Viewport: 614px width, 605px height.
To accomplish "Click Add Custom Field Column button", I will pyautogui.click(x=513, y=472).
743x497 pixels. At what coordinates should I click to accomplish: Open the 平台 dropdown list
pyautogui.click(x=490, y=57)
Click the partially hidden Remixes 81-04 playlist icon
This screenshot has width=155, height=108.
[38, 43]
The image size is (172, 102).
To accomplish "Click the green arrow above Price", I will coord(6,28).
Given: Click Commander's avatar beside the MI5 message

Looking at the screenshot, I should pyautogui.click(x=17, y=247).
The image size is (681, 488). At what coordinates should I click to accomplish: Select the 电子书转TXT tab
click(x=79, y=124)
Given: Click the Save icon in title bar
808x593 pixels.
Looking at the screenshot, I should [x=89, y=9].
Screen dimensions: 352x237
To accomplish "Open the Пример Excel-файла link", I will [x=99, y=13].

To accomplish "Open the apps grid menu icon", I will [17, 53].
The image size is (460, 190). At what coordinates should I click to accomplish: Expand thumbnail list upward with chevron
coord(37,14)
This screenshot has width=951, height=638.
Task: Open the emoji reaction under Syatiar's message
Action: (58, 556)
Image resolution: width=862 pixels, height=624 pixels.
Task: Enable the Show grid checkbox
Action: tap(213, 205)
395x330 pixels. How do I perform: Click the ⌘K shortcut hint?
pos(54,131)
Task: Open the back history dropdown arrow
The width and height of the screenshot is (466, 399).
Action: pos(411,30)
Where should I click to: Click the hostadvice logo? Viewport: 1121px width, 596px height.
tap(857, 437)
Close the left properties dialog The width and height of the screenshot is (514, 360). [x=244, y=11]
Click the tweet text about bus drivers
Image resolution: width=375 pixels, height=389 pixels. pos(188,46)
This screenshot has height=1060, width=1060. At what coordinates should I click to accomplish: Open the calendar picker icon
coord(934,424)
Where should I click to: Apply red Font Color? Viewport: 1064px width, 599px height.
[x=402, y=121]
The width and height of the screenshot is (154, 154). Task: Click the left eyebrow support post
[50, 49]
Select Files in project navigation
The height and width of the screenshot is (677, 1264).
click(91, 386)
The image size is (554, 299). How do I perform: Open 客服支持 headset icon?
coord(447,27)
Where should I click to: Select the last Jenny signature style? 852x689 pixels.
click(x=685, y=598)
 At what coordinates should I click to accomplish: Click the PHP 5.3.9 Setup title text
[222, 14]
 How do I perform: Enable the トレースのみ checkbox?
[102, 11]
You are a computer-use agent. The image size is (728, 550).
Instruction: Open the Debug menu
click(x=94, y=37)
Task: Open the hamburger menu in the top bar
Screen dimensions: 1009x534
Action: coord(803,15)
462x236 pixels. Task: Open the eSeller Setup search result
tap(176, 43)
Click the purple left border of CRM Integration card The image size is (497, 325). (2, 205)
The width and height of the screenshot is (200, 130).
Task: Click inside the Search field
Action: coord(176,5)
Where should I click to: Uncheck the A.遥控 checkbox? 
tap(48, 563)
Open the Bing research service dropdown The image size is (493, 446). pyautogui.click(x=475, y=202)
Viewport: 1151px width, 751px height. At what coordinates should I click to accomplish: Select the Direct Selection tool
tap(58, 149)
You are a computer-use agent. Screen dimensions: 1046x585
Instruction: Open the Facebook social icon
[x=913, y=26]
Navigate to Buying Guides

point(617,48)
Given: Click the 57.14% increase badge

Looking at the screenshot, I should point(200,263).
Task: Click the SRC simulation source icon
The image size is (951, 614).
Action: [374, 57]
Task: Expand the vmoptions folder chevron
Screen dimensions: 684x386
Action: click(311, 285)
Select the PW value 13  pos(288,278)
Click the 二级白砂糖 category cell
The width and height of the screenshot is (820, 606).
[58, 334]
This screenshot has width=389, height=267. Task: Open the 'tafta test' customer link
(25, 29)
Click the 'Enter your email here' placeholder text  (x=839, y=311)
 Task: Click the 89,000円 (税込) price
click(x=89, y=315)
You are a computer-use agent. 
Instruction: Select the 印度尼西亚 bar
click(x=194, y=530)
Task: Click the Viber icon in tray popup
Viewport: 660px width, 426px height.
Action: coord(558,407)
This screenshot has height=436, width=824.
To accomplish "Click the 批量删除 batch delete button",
━━━━━━━━━━━━━━━━━━━━━━━━━━━━━━
Where a line of the data holds the word "computer", copy that line.

Result of the exercise:
You are a computer-use agent. The image size is (728, 550).
You are a computer-use agent. Screen dimensions: 1046x585
You are a computer-use agent. 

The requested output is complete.